→ REQUIRED WORK: Up to and including the line that contains "Given: Toggle the", reproduce every line exactly, beginning with the first line below.

DATA FOR REVIEW START

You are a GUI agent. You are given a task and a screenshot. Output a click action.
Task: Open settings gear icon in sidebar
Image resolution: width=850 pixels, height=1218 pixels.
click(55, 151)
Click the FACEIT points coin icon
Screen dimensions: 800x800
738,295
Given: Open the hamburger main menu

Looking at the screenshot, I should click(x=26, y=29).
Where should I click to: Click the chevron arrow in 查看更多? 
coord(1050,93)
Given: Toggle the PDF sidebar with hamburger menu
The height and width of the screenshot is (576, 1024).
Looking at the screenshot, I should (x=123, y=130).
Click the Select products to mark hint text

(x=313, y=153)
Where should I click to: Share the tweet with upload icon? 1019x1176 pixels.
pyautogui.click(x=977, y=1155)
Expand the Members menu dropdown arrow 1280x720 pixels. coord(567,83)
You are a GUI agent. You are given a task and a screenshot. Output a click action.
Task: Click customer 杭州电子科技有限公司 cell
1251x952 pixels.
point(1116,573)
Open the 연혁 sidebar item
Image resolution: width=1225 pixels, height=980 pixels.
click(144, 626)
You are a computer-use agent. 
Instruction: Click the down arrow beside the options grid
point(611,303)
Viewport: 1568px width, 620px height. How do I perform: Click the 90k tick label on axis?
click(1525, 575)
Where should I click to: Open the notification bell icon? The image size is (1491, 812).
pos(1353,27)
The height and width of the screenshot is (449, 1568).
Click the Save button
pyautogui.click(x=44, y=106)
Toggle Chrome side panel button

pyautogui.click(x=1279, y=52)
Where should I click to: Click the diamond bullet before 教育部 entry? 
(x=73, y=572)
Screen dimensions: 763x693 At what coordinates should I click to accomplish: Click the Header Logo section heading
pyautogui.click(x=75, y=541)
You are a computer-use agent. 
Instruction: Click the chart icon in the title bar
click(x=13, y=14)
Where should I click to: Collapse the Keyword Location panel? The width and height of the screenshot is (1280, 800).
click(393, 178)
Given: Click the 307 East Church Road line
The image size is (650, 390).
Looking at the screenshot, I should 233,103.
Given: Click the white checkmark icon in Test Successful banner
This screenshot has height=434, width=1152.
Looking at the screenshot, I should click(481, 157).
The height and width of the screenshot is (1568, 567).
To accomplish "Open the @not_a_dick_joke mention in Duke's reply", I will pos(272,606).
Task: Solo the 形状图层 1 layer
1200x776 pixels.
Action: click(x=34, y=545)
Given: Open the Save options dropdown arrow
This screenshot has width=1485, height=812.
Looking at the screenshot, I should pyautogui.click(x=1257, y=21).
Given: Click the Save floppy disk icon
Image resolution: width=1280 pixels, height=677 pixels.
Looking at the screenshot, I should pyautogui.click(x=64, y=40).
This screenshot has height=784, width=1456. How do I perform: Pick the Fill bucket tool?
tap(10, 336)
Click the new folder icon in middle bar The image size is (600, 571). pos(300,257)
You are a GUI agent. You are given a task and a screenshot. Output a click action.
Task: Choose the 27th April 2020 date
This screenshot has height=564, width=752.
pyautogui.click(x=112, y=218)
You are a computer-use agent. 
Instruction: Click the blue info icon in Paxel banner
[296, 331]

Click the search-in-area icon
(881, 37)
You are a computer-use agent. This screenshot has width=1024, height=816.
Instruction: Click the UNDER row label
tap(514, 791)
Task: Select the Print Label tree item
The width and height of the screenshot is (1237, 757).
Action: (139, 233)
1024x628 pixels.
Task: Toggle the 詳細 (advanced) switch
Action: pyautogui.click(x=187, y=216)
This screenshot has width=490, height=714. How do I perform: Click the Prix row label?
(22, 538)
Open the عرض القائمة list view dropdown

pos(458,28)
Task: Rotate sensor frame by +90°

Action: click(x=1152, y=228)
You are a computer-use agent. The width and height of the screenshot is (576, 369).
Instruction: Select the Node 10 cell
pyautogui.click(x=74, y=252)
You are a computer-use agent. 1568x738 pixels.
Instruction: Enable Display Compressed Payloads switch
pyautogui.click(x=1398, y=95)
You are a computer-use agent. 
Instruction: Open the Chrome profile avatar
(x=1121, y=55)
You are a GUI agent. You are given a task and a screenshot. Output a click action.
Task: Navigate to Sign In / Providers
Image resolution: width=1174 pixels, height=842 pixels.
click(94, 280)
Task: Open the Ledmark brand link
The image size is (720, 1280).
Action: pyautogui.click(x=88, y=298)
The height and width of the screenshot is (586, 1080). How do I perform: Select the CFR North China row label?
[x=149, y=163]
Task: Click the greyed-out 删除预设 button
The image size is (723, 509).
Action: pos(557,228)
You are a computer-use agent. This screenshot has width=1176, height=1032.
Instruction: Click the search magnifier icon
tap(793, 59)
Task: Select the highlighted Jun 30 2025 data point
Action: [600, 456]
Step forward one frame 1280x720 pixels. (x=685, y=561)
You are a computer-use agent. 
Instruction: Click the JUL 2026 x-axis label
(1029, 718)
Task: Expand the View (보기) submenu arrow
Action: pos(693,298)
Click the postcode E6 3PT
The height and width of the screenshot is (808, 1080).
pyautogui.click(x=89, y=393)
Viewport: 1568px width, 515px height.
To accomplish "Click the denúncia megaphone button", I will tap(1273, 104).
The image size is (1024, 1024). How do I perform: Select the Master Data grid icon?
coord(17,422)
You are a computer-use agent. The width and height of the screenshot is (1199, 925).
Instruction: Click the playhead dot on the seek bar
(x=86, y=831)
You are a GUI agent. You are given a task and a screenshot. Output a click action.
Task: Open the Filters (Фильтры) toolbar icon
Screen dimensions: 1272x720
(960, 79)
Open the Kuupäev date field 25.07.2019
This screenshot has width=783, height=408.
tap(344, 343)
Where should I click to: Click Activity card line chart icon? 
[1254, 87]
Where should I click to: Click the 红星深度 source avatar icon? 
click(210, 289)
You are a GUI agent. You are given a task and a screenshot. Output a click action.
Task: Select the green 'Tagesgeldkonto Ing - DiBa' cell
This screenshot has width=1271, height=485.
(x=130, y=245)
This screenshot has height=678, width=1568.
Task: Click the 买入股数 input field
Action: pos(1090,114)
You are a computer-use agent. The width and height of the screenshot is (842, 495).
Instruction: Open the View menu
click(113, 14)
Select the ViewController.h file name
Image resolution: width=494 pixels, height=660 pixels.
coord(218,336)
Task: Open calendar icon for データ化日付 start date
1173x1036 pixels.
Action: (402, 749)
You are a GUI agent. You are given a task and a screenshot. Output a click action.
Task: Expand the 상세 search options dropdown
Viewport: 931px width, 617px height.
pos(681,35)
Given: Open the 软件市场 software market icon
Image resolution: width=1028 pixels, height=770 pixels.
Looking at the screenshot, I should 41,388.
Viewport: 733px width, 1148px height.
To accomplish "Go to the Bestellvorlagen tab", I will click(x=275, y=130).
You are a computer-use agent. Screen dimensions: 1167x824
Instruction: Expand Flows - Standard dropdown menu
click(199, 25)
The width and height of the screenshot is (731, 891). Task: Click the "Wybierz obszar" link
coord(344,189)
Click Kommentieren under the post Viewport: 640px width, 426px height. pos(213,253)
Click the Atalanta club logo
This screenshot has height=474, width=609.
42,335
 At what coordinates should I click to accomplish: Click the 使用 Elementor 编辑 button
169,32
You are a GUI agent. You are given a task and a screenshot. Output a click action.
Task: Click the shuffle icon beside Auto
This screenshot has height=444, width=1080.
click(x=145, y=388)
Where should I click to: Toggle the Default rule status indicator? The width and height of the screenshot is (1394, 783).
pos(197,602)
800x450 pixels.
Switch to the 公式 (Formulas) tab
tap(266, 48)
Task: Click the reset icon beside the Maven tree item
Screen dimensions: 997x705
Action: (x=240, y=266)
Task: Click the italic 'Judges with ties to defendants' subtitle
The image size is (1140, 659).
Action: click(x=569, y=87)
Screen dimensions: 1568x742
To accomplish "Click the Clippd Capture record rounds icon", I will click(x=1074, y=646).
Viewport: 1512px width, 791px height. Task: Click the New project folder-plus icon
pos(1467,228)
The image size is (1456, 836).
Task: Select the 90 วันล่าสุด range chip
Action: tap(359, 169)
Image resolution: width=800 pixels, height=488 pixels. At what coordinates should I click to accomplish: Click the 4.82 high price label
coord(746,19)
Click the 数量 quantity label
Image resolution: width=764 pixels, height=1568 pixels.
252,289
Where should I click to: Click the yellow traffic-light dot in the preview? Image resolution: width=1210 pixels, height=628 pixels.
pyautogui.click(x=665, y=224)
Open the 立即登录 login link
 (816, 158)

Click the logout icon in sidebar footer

DATA FOR REVIEW END

→ SOLUTION TO THIS PROBLEM:
You are a GUI agent. You are given a task and a screenshot. Output a click action.
Task: Open settings gear icon in sidebar
Image resolution: width=850 pixels, height=1218 pixels.
click(55, 151)
Click the FACEIT points coin icon
Screen dimensions: 800x800
738,295
Given: Open the hamburger main menu

Looking at the screenshot, I should click(x=26, y=29).
Where should I click to: Click the chevron arrow in 查看更多? 
coord(1050,93)
Given: Toggle the PDF sidebar with hamburger menu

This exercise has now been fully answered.